Appeal from the District Court of the United States for the Northern District of Illinois, Eastern Division; Chas. E. Woodward, Judge.
Before MAJOR, KERNER, and MINTON, Circuit Judges.
During July, 1933 and each month thereafter to and including March, 1939, the plaintiff-appellee, herein referred to as the Corporation, manufactured a toilet preparation known as Italian Balm, and was subject to a manufacturers' excise tax thereon, pursuant to Revenue Act 1932, § 603, 47 Stat. 169, 259, 26 U.S.C.A. Int. Rev. Code, § 3401.
In September, 1933 the Corporation began to manufacture and did manufacture each month to and including March, 1939, another toilet preparation known as Dreskin, also subject to the same tax. The Corporation on July 1, 1933 entered into a contract with the Campana Sales Company, herein referred to the Sales Company, for the exclusive distribution of its product. The Sales Company was owned through stock ownership by the same stockholders that owned and controlled the Corporation. The Corporation made its excise tax return on the basis of the price at which it sold its product to the Sales Company, and paid the tax on that basis. The Commissioner reassessed the tax of July, 1933, brushing aside the Sales Company and treating its contract as one not dealing at arm's length, and fixed the tax on the basis of the sale price obtained by the Sales Company. The Corporation paid the additional tax under protest and sued to recover the claimed excess. The Corporation recovered judgment below, and this Court in Campana Corporation v. Harrison, 7 Cir., 114 F.2d 400, decided that the transaction between the Campana Corporation, the manufacturer, and the Campana Sales Company was not an arm's length transaction, and that the tax should be assessed on the basis of the sale price received by the Sales Company and not on the basis of the sale price of the manufacturer to the Sales Company. This Court allowed the costs of selling and advertising as a deduction from such sale price.
In its returns following July, 1933 to and including March, 1939, the Cororation used as a basis from which to compute the tax its sale price to the Sales Company. The Commissioner reassessed the tax in each return on the basis of the sale price obtained by the Sales Company, that is to say, the basis of the computation of the tax by the Corporation and the Commissioner was the same as that employed by each of the parties in July, 1933, and litigated in Campana Corporation v. Harrison, supra.

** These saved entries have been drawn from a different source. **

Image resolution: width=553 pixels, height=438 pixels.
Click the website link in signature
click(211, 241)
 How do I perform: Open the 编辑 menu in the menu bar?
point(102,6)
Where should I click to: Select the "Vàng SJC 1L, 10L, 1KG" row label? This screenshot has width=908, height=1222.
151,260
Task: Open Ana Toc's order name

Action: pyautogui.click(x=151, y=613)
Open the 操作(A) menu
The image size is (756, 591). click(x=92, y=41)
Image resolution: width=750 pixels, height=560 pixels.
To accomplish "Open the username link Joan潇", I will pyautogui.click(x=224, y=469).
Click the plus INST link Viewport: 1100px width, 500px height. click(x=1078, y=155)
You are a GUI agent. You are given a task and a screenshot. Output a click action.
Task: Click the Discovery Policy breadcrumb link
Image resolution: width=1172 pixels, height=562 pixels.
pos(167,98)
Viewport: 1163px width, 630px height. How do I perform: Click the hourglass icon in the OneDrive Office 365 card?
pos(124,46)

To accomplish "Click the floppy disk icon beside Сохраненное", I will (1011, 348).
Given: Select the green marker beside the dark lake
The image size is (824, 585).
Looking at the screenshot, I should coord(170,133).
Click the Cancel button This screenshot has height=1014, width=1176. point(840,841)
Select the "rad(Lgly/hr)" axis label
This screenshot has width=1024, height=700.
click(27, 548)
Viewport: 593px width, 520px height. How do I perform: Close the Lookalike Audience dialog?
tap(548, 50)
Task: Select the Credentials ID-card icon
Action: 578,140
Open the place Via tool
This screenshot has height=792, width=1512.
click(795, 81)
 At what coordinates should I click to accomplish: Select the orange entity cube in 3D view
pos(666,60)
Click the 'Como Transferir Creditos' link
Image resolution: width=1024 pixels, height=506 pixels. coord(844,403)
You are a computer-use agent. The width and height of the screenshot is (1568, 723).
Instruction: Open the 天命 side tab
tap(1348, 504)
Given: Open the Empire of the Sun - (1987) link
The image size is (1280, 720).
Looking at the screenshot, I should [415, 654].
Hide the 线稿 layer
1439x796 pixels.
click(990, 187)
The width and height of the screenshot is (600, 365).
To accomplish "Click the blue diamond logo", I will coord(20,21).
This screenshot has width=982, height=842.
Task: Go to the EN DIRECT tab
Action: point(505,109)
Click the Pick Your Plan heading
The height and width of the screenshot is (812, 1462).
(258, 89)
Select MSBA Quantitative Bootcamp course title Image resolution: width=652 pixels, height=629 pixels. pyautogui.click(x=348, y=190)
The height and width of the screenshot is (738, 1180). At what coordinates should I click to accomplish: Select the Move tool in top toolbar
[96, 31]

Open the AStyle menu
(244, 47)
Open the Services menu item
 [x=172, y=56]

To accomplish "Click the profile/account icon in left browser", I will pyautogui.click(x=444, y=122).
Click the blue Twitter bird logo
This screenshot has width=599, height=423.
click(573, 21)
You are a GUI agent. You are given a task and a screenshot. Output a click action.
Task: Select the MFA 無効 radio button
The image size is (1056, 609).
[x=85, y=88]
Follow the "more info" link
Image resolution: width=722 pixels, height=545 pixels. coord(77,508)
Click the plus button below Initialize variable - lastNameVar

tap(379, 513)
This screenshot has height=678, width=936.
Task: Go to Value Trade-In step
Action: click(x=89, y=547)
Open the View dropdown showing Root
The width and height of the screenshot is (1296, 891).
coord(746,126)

The Corporation paid the difference under protest and filed claim for refund; and upon denial thereof, it brought the present suit to recover the alleged excessive assessment. After September, 1933, the returns covered Dreskin as well as Italian Balm.
In its complaint the Corporation alleged that the articles were also through arm's length transactions and that it had not passed the tax on to the purchaser in the price of the article. Whether it was an arm's length transaction was material. If it were not, the contract with the Sales Company could be ignored and the price obtained by the Sales Company became the price of the manufacturing company, under our decision in Campana Corporation v. Harrison, 7 Cir., 114 F.2d 400. Whether the tax had been passed on to the purchaser also was material. If it had, the Corporation could not recover without the purchaser's consent.
In his answer, the Commissioner denied specifically that the articles were sold by the Corporation to the Sales Company in an arm's length transaction, and also denied that the Corporation had not passed the tax on.
The Corporation filed a motion for summary judgment, with affidavits to show that it had not passed on the tax. The Commissioner filed counter-affidavits and his motion for summary judgment, and the Corporation filed affidavits in rebuttal.These affidavits and the exhibits attached to them comprise over nine hundred pages of the record. The District Court sustained the motion of the Corporation for summary judgment.
The Commissioner has appealed, and has raised three questions in his brief:
First, Did the Court err in granting the Corporation's motion for summary judgment?
Second, Was the first case, Campana Corporation v. Harrison, 7 Cir., 114 F.2d 400, res judicata?
Third, Were the selling and advertising expenses properly deducted?
As to the first question. The purpose of Rule 56 of the Federal Rules of Civil Procedure, 28 U.S.C.A. following section 723c was to enable the court to enter summary judgment when the pleadings, and affidavits that may have been filed with the pleadings, clearly showed that there was no issue of fact to be tried. The court in such proceedings is not permitted to try on the affidavits submitted an issue of fact which is presented by the pleadings. In the case at bar, the Corporation alleged in its complaint that it bore the burden of the tax and that its dealings with the Sales Company were at arm's length. The Commissioner in his answer denied these allegations. This presented sharp, clear issues of fact. Affidavits were filed to prove and to disprove these issues of fact, and the court on these conflicting affidavits undertook to resolve the conflict. This action of the court was not proper on the motion for summary judgment. The affidavits did not demonstrate that there were no issues of fact; they demonstrated that ...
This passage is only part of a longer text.